К назначенному времени старшой привел дедов с инструментом, указал взять от сарая доски и заколотить намертво двери и окна. Дети в доме ревели в голос от голода, холода и страха. Деды тоже утирали сопли и слезы, но молотками стучали исправно. Только милиционеры держались молодцом и не плакали, потому как были настоящими коммунистами, их же и Маяковский прославил в стихах: «Если выставить в музее плачущего большевика», — помните? Прекрасные стихи, их в школе наизусть разучивали. Что со Вдовой сталось, — убили ее сразу или она в лагере жизнь окончила, никто не знает поныне, и спросить не смеют.

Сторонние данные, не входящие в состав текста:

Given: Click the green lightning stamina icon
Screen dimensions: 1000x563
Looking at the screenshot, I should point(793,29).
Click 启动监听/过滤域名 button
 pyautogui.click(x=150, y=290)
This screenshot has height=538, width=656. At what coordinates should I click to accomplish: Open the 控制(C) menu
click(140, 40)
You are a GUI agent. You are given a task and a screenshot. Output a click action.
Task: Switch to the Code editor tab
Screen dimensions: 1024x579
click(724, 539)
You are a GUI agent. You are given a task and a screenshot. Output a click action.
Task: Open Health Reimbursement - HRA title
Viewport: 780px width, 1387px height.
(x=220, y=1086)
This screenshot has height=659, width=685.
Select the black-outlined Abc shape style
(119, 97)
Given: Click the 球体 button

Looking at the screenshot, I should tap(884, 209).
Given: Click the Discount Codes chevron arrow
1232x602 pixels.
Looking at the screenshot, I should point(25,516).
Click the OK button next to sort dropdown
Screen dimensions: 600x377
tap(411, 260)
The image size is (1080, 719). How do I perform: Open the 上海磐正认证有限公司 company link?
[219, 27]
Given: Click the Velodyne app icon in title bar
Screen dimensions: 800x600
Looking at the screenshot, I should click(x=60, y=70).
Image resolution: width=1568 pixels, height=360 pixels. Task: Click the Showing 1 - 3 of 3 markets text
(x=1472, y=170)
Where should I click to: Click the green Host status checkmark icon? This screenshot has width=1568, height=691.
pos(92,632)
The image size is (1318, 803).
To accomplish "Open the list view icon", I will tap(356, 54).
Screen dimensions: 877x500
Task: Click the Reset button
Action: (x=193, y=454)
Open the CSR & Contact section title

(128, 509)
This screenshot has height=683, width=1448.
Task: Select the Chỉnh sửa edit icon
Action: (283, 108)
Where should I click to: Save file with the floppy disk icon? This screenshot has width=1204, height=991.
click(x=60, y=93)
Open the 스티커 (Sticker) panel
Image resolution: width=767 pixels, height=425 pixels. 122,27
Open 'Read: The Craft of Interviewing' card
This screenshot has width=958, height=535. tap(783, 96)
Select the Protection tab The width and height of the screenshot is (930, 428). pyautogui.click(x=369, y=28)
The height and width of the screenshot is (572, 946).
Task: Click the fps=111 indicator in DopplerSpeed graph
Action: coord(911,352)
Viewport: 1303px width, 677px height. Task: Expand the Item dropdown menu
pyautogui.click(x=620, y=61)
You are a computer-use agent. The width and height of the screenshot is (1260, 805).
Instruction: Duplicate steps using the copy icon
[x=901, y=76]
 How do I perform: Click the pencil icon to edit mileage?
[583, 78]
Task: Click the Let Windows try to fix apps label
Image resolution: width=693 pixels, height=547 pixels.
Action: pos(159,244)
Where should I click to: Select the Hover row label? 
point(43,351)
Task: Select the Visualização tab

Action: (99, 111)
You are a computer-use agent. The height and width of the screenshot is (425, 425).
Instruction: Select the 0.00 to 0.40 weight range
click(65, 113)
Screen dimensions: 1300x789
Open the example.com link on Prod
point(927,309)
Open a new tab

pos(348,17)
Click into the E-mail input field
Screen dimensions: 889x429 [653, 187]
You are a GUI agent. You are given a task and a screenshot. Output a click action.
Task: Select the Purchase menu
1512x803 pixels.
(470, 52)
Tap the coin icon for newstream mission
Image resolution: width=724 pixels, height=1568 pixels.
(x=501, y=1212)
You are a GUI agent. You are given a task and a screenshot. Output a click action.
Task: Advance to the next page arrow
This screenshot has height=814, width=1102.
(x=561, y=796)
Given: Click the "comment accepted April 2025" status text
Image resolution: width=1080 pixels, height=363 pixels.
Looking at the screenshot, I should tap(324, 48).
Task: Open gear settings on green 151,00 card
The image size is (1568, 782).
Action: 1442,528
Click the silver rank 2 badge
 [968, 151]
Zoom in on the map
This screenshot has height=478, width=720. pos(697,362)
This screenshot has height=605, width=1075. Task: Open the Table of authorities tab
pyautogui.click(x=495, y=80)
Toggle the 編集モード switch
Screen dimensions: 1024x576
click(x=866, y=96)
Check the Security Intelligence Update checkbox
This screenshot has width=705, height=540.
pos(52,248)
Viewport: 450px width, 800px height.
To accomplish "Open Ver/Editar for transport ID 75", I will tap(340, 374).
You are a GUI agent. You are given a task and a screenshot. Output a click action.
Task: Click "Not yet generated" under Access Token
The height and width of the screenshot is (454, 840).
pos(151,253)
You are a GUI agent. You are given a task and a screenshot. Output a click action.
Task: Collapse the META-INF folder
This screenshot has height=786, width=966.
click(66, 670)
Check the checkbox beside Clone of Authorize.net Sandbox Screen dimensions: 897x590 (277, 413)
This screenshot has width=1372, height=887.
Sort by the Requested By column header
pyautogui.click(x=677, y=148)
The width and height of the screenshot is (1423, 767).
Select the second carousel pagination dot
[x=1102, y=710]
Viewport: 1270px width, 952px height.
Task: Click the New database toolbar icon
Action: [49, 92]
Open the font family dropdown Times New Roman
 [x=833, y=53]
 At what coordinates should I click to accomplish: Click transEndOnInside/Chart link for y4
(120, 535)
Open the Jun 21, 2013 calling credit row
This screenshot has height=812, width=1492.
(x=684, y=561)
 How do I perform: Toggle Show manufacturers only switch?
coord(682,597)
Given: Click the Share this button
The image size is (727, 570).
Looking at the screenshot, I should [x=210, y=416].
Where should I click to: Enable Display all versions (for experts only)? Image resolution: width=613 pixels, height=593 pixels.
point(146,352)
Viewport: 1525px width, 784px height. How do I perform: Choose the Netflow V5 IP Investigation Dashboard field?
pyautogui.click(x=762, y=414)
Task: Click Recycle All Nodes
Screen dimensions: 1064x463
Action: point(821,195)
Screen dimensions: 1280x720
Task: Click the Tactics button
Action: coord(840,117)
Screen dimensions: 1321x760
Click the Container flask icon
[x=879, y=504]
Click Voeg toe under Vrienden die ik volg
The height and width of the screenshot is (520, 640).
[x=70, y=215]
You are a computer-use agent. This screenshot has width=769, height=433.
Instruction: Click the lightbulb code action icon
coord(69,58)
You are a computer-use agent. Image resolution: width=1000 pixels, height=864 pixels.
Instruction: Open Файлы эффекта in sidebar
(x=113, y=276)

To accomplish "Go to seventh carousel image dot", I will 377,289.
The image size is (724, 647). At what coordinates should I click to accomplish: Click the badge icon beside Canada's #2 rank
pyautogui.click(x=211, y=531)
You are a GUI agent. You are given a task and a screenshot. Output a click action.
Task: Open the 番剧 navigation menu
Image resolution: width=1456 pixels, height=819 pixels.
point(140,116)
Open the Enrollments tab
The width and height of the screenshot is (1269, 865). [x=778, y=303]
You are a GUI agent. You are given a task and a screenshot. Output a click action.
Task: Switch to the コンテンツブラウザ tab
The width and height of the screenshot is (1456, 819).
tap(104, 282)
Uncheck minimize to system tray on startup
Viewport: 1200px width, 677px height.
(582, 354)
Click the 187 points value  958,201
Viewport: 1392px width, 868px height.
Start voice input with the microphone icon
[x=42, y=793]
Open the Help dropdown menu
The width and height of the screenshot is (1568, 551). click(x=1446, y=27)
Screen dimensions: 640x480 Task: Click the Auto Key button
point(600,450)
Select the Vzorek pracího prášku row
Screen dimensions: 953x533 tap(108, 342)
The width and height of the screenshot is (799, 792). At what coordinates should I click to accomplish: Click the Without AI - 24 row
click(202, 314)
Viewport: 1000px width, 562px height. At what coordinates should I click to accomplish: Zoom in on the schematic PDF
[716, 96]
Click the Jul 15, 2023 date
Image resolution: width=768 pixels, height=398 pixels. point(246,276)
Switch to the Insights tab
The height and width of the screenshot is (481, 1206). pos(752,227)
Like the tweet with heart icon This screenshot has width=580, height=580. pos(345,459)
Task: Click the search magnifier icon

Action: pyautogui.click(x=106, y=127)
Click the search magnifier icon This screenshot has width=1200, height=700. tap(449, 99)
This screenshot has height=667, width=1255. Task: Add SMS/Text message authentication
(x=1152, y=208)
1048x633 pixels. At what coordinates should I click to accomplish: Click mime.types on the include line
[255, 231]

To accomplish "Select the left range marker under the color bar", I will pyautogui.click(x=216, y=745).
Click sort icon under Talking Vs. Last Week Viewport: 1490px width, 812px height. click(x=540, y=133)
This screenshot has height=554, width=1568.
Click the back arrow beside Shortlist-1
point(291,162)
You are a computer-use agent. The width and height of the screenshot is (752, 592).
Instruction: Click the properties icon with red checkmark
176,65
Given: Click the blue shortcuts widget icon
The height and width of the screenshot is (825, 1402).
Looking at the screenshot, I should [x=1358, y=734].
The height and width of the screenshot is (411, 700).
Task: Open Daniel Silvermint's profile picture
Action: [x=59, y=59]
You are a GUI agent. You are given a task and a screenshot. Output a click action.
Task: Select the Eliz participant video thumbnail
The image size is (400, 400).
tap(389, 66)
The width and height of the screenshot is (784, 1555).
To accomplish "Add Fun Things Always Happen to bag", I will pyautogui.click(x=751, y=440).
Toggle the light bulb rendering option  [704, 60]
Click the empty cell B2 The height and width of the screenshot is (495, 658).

Много лет хуторские панически боялись подходить к дому и говорили, будто из него слышен детский плач. Коммунистический режим загубил целую семью так же безнаказанно, как он уничтожил десятки миллионов людей. Но миллионы жертв, как учил нас товарищ Сталин, есть не что иное, как статистика, а единицы — это уже высокая классическая трагедия. Возможно, он был прав, и я очень надеюсь, что двое невинно убиенных младенцев перевесят всю эту партию нераскаявшихся уголовников, носящих личину идейных борцов за вселенское счастье, и поставят ее вне закона.
Двое старших детей остались живы. У них, правда, другие фамилии, но это ничего не меняет, и на судебном процессе о злодеяниях против человечества они могли бы выступить не только свидетелями, но и обвинителями грязной преступной клики, в которой никого не было, кто жил бы по совести.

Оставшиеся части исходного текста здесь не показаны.